TASK STATEMENT =>
I need all of the entries printed exactly.

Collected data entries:
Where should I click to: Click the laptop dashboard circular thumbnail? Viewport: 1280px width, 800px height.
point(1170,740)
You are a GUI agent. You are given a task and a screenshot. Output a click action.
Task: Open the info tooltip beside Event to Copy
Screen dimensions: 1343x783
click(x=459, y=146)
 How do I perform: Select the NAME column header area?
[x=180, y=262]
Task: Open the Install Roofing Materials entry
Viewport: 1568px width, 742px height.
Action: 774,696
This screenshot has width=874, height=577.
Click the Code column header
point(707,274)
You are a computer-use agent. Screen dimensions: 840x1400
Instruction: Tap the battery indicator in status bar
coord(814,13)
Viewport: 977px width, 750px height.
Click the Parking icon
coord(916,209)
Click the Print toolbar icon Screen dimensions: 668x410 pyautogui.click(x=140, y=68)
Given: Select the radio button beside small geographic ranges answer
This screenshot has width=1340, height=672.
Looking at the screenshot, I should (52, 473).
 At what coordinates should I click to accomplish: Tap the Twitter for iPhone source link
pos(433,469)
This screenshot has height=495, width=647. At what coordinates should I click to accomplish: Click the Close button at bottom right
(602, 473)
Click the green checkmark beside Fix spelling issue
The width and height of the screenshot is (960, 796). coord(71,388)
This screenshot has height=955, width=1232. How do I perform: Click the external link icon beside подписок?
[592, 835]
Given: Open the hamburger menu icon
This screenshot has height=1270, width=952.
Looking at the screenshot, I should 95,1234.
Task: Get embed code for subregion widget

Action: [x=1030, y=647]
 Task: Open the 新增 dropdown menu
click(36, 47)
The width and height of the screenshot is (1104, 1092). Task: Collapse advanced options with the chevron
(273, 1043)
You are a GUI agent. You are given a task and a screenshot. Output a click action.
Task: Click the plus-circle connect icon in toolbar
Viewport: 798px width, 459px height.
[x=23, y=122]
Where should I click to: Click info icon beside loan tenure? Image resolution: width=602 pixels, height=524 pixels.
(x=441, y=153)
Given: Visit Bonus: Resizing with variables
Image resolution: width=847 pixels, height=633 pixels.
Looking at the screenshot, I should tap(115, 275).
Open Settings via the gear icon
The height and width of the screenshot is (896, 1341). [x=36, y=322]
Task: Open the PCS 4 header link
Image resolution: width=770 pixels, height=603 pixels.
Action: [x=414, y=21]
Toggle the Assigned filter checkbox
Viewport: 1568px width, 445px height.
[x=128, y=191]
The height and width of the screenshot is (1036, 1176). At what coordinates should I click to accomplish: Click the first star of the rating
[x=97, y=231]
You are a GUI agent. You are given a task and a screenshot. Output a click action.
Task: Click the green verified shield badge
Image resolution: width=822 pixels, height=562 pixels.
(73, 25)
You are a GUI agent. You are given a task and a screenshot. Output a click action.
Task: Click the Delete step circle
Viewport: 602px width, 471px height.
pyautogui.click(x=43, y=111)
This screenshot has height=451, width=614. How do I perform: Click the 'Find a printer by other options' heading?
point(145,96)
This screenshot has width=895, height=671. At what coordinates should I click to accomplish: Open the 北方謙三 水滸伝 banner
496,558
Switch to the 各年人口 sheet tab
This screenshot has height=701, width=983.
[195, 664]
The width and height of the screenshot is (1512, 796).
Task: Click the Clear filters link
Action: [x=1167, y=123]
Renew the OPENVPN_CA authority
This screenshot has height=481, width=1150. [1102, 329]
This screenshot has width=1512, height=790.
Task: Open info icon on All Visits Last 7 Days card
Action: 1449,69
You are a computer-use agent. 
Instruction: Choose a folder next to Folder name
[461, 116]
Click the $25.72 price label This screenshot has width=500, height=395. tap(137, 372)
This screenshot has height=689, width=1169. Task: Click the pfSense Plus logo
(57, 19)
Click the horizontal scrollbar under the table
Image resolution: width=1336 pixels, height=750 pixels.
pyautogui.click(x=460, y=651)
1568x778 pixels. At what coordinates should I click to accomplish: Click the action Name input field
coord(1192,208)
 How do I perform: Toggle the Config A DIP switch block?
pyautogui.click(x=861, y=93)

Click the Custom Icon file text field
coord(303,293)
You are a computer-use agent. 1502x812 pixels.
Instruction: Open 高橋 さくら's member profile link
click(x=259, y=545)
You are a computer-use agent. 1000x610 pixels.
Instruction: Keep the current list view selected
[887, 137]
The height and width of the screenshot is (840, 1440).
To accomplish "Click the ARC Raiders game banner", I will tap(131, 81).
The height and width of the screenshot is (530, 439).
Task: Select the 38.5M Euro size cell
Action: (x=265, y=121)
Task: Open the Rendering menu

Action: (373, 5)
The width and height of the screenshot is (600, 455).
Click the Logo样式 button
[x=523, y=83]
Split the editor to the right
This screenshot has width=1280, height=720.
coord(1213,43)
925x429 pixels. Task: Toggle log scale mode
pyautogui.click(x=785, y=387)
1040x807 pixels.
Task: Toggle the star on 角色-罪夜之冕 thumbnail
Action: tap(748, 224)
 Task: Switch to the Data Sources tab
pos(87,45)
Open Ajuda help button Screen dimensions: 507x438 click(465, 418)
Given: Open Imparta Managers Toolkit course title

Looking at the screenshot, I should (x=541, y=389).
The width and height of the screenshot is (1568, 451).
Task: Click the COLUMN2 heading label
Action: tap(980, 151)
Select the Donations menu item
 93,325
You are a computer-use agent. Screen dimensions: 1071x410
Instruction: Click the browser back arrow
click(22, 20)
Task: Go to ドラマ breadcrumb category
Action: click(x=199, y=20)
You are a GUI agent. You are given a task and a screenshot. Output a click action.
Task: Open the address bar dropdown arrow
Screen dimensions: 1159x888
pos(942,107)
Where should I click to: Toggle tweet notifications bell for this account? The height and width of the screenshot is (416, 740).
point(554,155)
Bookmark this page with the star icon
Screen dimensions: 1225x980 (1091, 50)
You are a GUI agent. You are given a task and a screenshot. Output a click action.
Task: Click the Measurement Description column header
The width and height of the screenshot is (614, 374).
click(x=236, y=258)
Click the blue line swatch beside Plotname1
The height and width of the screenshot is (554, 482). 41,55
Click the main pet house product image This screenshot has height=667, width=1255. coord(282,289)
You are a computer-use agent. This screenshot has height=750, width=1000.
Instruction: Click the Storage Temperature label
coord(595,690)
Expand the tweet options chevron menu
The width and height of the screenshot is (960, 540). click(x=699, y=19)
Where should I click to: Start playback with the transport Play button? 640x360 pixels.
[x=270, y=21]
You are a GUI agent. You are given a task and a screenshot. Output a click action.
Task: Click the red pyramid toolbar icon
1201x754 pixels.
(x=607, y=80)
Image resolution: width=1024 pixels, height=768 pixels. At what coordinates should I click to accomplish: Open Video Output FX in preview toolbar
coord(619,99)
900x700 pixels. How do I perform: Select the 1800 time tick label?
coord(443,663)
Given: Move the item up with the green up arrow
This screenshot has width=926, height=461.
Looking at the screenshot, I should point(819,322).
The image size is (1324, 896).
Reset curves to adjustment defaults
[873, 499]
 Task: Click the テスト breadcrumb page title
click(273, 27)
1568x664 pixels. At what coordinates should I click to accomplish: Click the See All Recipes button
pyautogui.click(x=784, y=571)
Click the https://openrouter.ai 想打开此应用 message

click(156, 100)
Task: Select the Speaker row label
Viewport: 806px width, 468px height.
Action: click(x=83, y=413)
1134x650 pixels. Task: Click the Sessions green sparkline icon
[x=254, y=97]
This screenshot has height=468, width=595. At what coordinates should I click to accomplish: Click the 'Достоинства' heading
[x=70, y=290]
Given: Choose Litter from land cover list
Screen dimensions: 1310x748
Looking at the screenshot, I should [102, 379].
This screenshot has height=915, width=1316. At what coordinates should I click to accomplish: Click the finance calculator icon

TASK RESPONSE =>
Where should I click to: Click the laptop dashboard circular thumbnail? Viewport: 1280px width, 800px height.
point(1170,740)
You are a GUI agent. You are given a task and a screenshot. Output a click action.
Task: Open the info tooltip beside Event to Copy
Screen dimensions: 1343x783
click(x=459, y=146)
 How do I perform: Select the NAME column header area?
[x=180, y=262]
Task: Open the Install Roofing Materials entry
Viewport: 1568px width, 742px height.
Action: 774,696
This screenshot has width=874, height=577.
Click the Code column header
point(707,274)
You are a computer-use agent. Screen dimensions: 840x1400
Instruction: Tap the battery indicator in status bar
coord(814,13)
Viewport: 977px width, 750px height.
Click the Parking icon
coord(916,209)
Click the Print toolbar icon Screen dimensions: 668x410 pyautogui.click(x=140, y=68)
Given: Select the radio button beside small geographic ranges answer
This screenshot has width=1340, height=672.
Looking at the screenshot, I should (52, 473).
 At what coordinates should I click to accomplish: Tap the Twitter for iPhone source link
pos(433,469)
This screenshot has height=495, width=647. At what coordinates should I click to accomplish: Click the Close button at bottom right
(602, 473)
Click the green checkmark beside Fix spelling issue
The width and height of the screenshot is (960, 796). coord(71,388)
This screenshot has height=955, width=1232. How do I perform: Click the external link icon beside подписок?
[592, 835]
Given: Open the hamburger menu icon
This screenshot has height=1270, width=952.
Looking at the screenshot, I should 95,1234.
Task: Get embed code for subregion widget

Action: [x=1030, y=647]
 Task: Open the 新增 dropdown menu
click(36, 47)
The width and height of the screenshot is (1104, 1092). Task: Collapse advanced options with the chevron
(273, 1043)
You are a GUI agent. You are given a task and a screenshot. Output a click action.
Task: Click the plus-circle connect icon in toolbar
Viewport: 798px width, 459px height.
[x=23, y=122]
Where should I click to: Click info icon beside loan tenure? Image resolution: width=602 pixels, height=524 pixels.
(x=441, y=153)
Given: Visit Bonus: Resizing with variables
Image resolution: width=847 pixels, height=633 pixels.
Looking at the screenshot, I should tap(115, 275).
Open Settings via the gear icon
The height and width of the screenshot is (896, 1341). [x=36, y=322]
Task: Open the PCS 4 header link
Image resolution: width=770 pixels, height=603 pixels.
Action: [x=414, y=21]
Toggle the Assigned filter checkbox
Viewport: 1568px width, 445px height.
[x=128, y=191]
The height and width of the screenshot is (1036, 1176). At what coordinates should I click to accomplish: Click the first star of the rating
[x=97, y=231]
You are a GUI agent. You are given a task and a screenshot. Output a click action.
Task: Click the green verified shield badge
Image resolution: width=822 pixels, height=562 pixels.
(73, 25)
You are a GUI agent. You are given a task and a screenshot. Output a click action.
Task: Click the Delete step circle
Viewport: 602px width, 471px height.
pyautogui.click(x=43, y=111)
This screenshot has height=451, width=614. How do I perform: Click the 'Find a printer by other options' heading?
point(145,96)
This screenshot has width=895, height=671. At what coordinates should I click to accomplish: Open the 北方謙三 水滸伝 banner
496,558
Switch to the 各年人口 sheet tab
This screenshot has height=701, width=983.
[195, 664]
The width and height of the screenshot is (1512, 796).
Task: Click the Clear filters link
Action: [x=1167, y=123]
Renew the OPENVPN_CA authority
This screenshot has height=481, width=1150. [1102, 329]
This screenshot has width=1512, height=790.
Task: Open info icon on All Visits Last 7 Days card
Action: 1449,69
You are a computer-use agent. 
Instruction: Choose a folder next to Folder name
[461, 116]
Click the $25.72 price label This screenshot has width=500, height=395. tap(137, 372)
This screenshot has height=689, width=1169. Task: Click the pfSense Plus logo
(57, 19)
Click the horizontal scrollbar under the table
Image resolution: width=1336 pixels, height=750 pixels.
pyautogui.click(x=460, y=651)
1568x778 pixels. At what coordinates should I click to accomplish: Click the action Name input field
coord(1192,208)
 How do I perform: Toggle the Config A DIP switch block?
pyautogui.click(x=861, y=93)

Click the Custom Icon file text field
coord(303,293)
You are a computer-use agent. 1502x812 pixels.
Instruction: Open 高橋 さくら's member profile link
click(x=259, y=545)
You are a computer-use agent. 1000x610 pixels.
Instruction: Keep the current list view selected
[887, 137]
The height and width of the screenshot is (840, 1440).
To accomplish "Click the ARC Raiders game banner", I will tap(131, 81).
The height and width of the screenshot is (530, 439).
Task: Select the 38.5M Euro size cell
Action: (x=265, y=121)
Task: Open the Rendering menu

Action: (373, 5)
The width and height of the screenshot is (600, 455).
Click the Logo样式 button
[x=523, y=83]
Split the editor to the right
This screenshot has width=1280, height=720.
coord(1213,43)
925x429 pixels. Task: Toggle log scale mode
pyautogui.click(x=785, y=387)
1040x807 pixels.
Task: Toggle the star on 角色-罪夜之冕 thumbnail
Action: tap(748, 224)
 Task: Switch to the Data Sources tab
pos(87,45)
Open Ajuda help button Screen dimensions: 507x438 click(465, 418)
Given: Open Imparta Managers Toolkit course title

Looking at the screenshot, I should (x=541, y=389).
The width and height of the screenshot is (1568, 451).
Task: Click the COLUMN2 heading label
Action: tap(980, 151)
Select the Donations menu item
 93,325
You are a computer-use agent. Screen dimensions: 1071x410
Instruction: Click the browser back arrow
click(22, 20)
Task: Go to ドラマ breadcrumb category
Action: click(x=199, y=20)
You are a GUI agent. You are given a task and a screenshot. Output a click action.
Task: Open the address bar dropdown arrow
Screen dimensions: 1159x888
pos(942,107)
Where should I click to: Toggle tweet notifications bell for this account? The height and width of the screenshot is (416, 740).
point(554,155)
Bookmark this page with the star icon
Screen dimensions: 1225x980 (1091, 50)
You are a GUI agent. You are given a task and a screenshot. Output a click action.
Task: Click the Measurement Description column header
The width and height of the screenshot is (614, 374).
click(x=236, y=258)
Click the blue line swatch beside Plotname1
The height and width of the screenshot is (554, 482). 41,55
Click the main pet house product image This screenshot has height=667, width=1255. coord(282,289)
You are a computer-use agent. This screenshot has height=750, width=1000.
Instruction: Click the Storage Temperature label
coord(595,690)
Expand the tweet options chevron menu
The width and height of the screenshot is (960, 540). click(x=699, y=19)
Where should I click to: Start playback with the transport Play button? 640x360 pixels.
[x=270, y=21]
You are a GUI agent. You are given a task and a screenshot. Output a click action.
Task: Click the red pyramid toolbar icon
1201x754 pixels.
(x=607, y=80)
Image resolution: width=1024 pixels, height=768 pixels. At what coordinates should I click to accomplish: Open Video Output FX in preview toolbar
coord(619,99)
900x700 pixels. How do I perform: Select the 1800 time tick label?
coord(443,663)
Given: Move the item up with the green up arrow
This screenshot has width=926, height=461.
Looking at the screenshot, I should point(819,322).
The image size is (1324, 896).
Reset curves to adjustment defaults
[873, 499]
 Task: Click the テスト breadcrumb page title
click(273, 27)
1568x664 pixels. At what coordinates should I click to accomplish: Click the See All Recipes button
pyautogui.click(x=784, y=571)
Click the https://openrouter.ai 想打开此应用 message

click(156, 100)
Task: Select the Speaker row label
Viewport: 806px width, 468px height.
Action: click(x=83, y=413)
1134x650 pixels. Task: Click the Sessions green sparkline icon
[x=254, y=97]
This screenshot has height=468, width=595. At what coordinates should I click to accomplish: Click the 'Достоинства' heading
[x=70, y=290]
Given: Choose Litter from land cover list
Screen dimensions: 1310x748
Looking at the screenshot, I should [102, 379].
This screenshot has height=915, width=1316. At what coordinates should I click to accomplish: Click the finance calculator icon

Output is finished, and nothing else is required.